US needs universal access to health care, American College of Physicians saysBMJ 2007; 335 doi: https://doi.org/10.1136/bmj.39423.499560.DB (Published 13 December 2007) Cite this as: BMJ 2007;335:1228
The American College of Physicians says that the United States needs a healthcare system that provides care for everyone, either through a universal health insurance system, such as the UK NHS, or through a pluralistic system that involves the government and private organisations.
The college’s three-part position paper was published on its website (www.annals.org). It will appear in the 1 January issue of the Annals of Internal Medicine. The college has 124 000 members and is second only to the American Medical Association in membership.

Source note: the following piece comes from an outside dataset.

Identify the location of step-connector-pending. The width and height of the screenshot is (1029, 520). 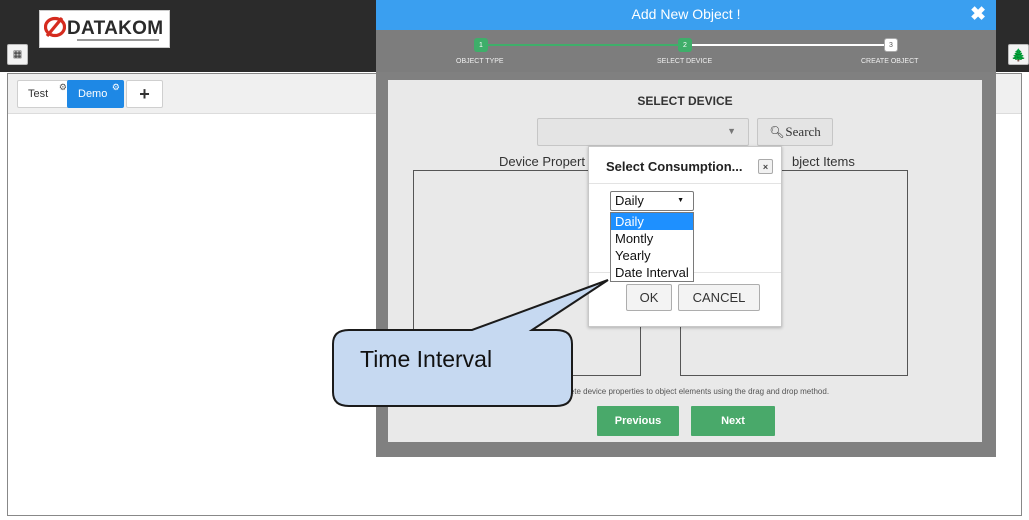
(788, 45).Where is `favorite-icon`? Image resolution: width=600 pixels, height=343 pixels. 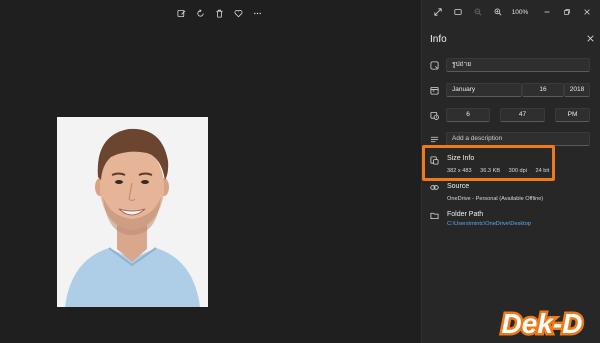
favorite-icon is located at coordinates (238, 13). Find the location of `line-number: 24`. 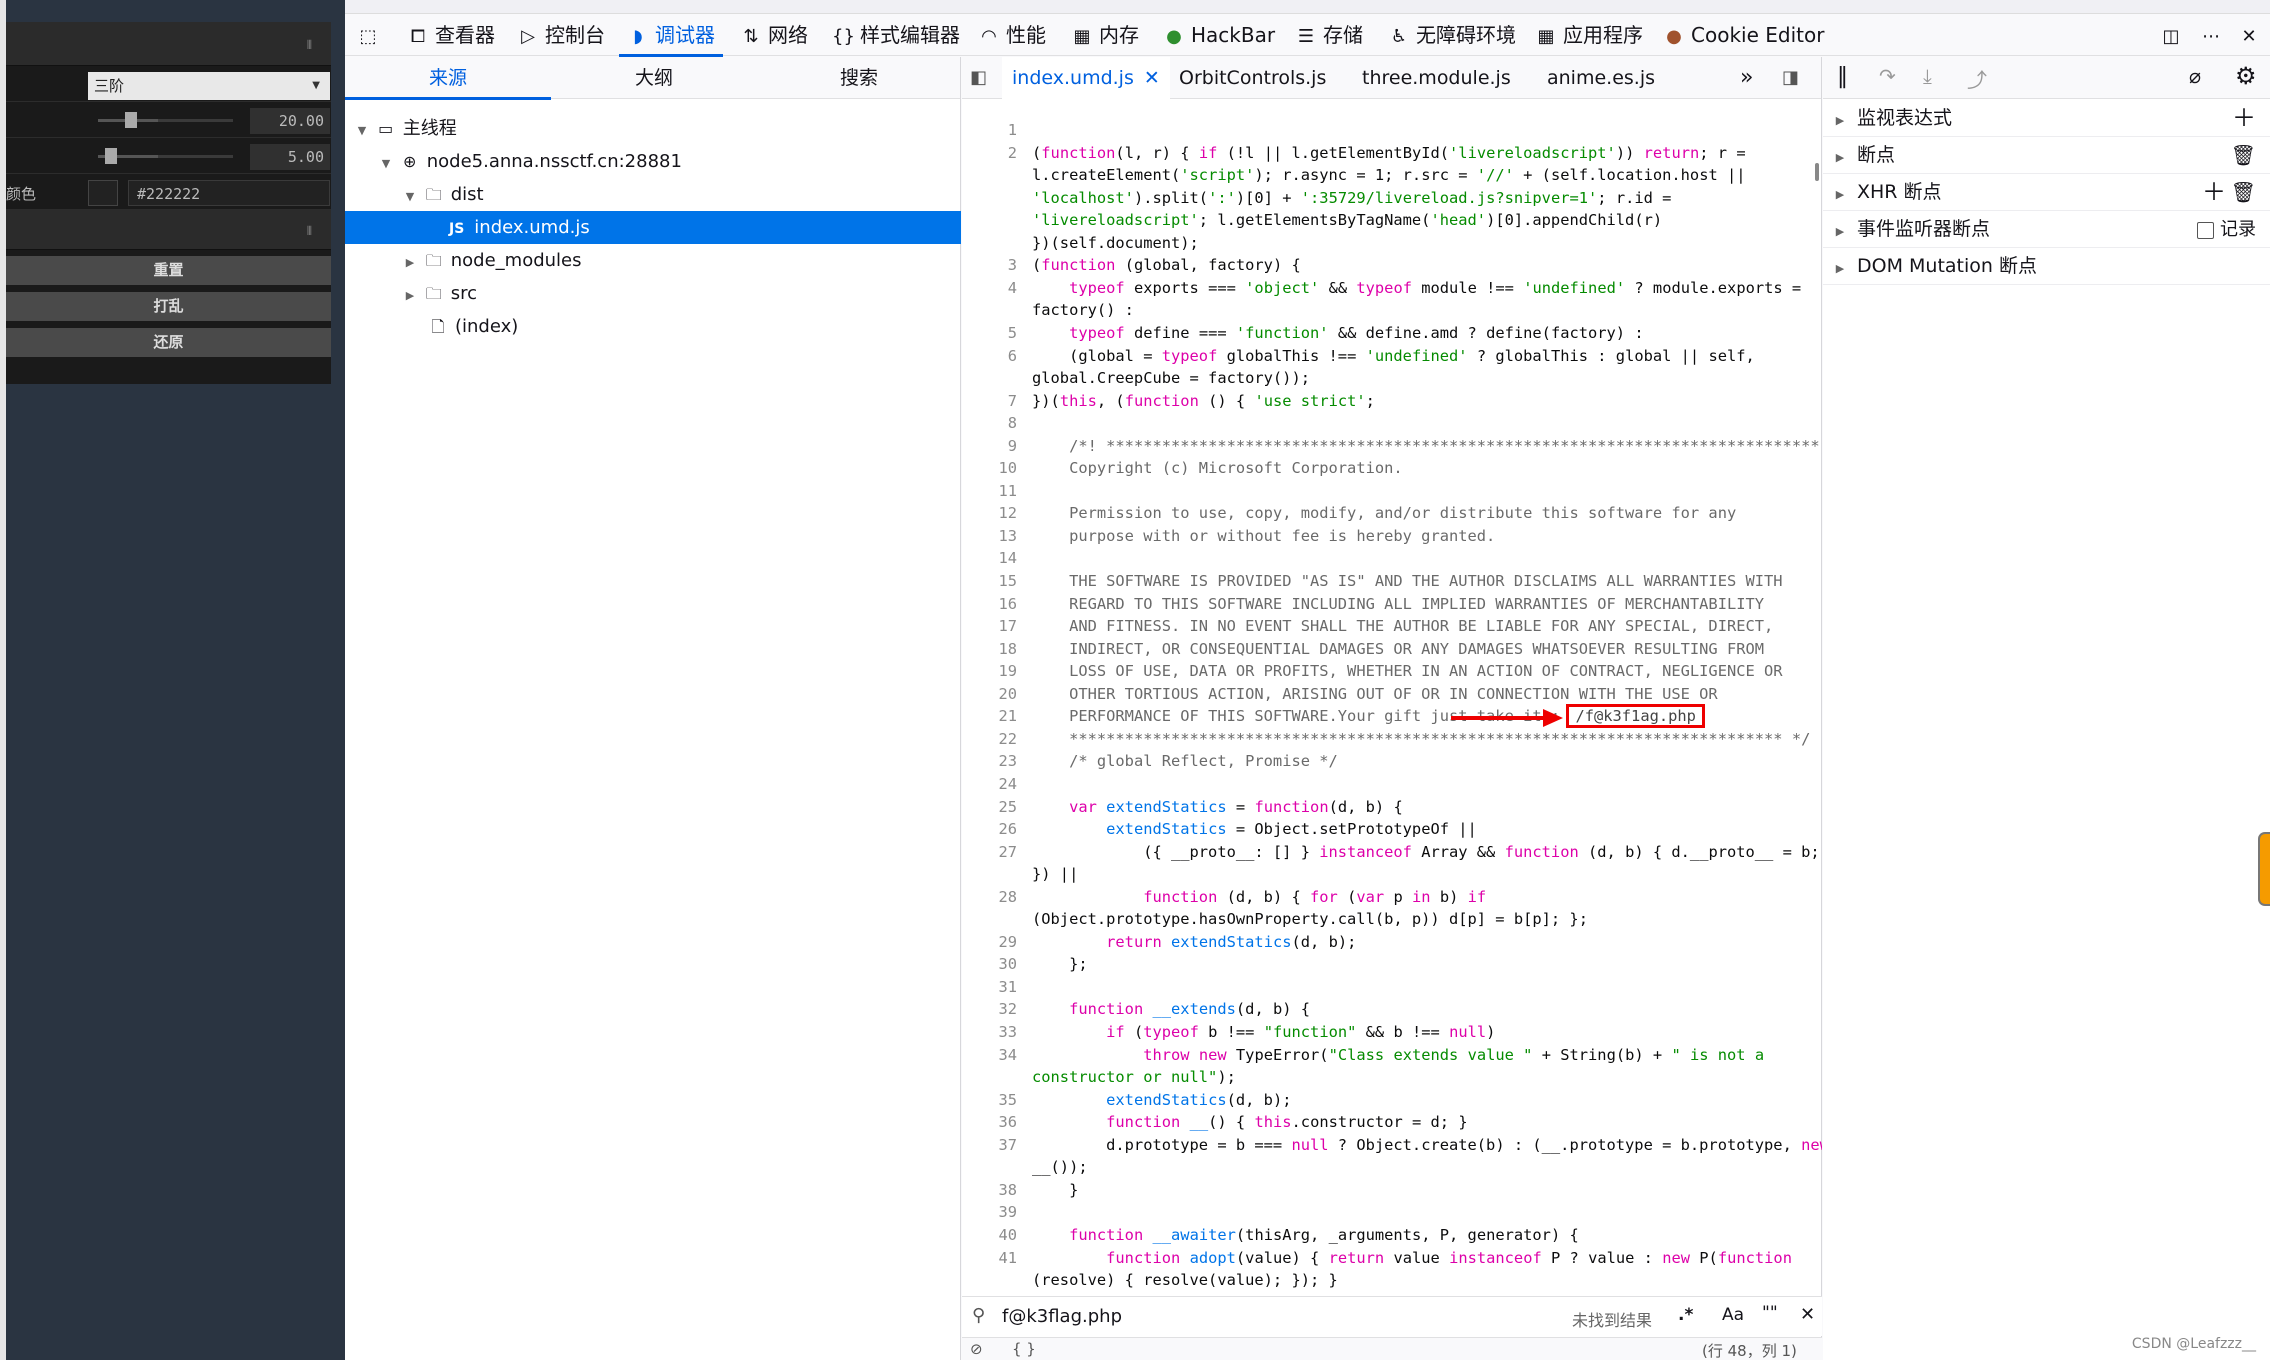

The college released the report “to provoke a national discussion, during this critical election year, on how to make the US the best performing healthcare system in the world . . . our country’s current pluralistic system without universal healthcare coverage is unacceptable and puts us behind other countries.”
It proposed two possible ways to achieve universal health coverage for Americans.
A single payer, government run system would cover everyone, without barriers, based on ability to pay. Single payer systems are more equitable; have lower administrative costs; greater user satisfaction; and better quality and access, the report said. However, such a system may restrict spending, leading to shortages of services, delays in elective treatments, and limits on the people’s freedom to choose.
A pluralistic system that involves the government as well as private, for profit, and not for profit organisations could ensure universal access while giving consumers freedom to buy private supplemental coverage. It would have to include a guarantee that everyone has access to coverage and government subsidies for people who cannot afford to buy coverage. A pluralistic system is more likely to produce inequities in coverage and to have higher administrative costs.
In either case, consumers should receive a core package of benefits, including preventive care, primary care that includes management of chronic illness, and protection from catastrophic healthcare costs.
Until a national political consensus is reached on achieving universal health coverage, states should be encouraged to develop their own programmes, and several have already.
The college’s position paper cited a study by the non-profit making Commonwealth Fund on high performing health systems, which ranked the US 66th out of 100. The best health systems had a strong primary care system, but the US faces a crisis in primary care, the report says.
Primary care doctors are retiring early, just as the “baby boomer” generation (born in the late 1940s) is facing retirement and needing care for chronic conditions. Therefore, any national approach to universal health coverage must also include plans to ensure an adequate supply of primary care doctors and a “medical home,” in which the primary care doctor coordinates a team of health professionals to meet the patient’s needs, the college said.
The college also called for a universal billing system to reduce costs, rather than the many different forms used by different insurance companies, and for federal funds to build an electronic health information infrastructure.
The position paper said that although most Americans have access to high quality care without long waits, the cost is much higher than in other industrialised countries. “However, the uninsured, the underinsured, the poor, and members of underserved minorities often have poor access to health care and poor health outcomes—in some cases worse than that of residents of developing countries,” it said.
About 43.6 million people lacked health insurance during 2006, and about 89.5 million people younger than 65 lacked health insurance for at least a month in 2006-7. Health insurance premiums have grown faster than inflation and wages, and employers are less likely to offer health insurance to workers.